Dataset entries:
-- Opening Marker --

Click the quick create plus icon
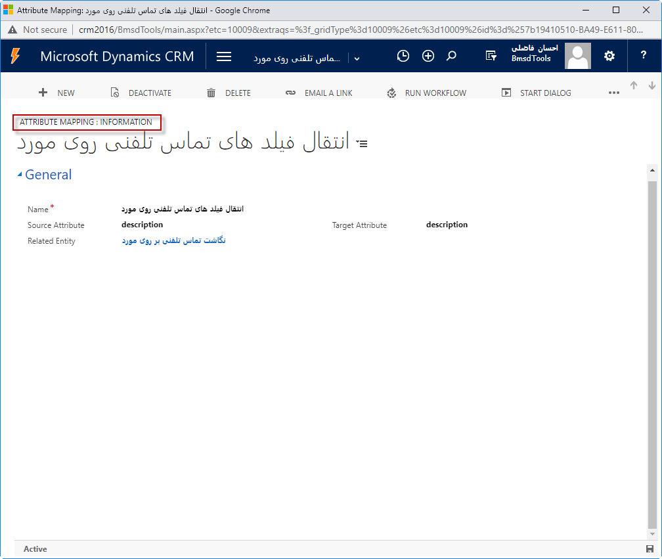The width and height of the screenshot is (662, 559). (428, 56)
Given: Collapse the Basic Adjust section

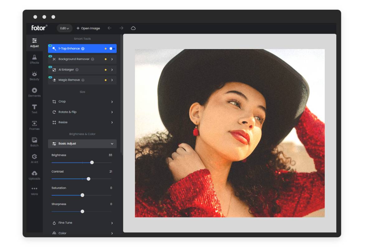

-- Closing Marker --
-- Opening Marker --

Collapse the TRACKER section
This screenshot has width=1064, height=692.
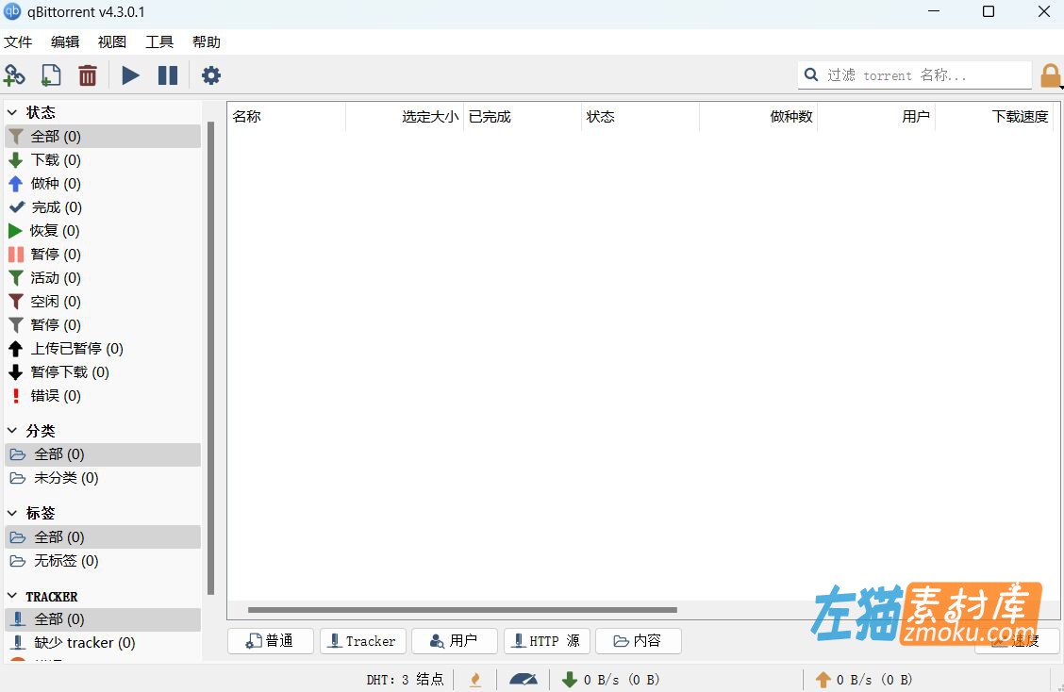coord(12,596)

-- Closing Marker --

Exercise description:
Pull every line containing "Collapse" from the entries above and copy it.

The completed task:
Given: Collapse the Basic Adjust section
Collapse the TRACKER section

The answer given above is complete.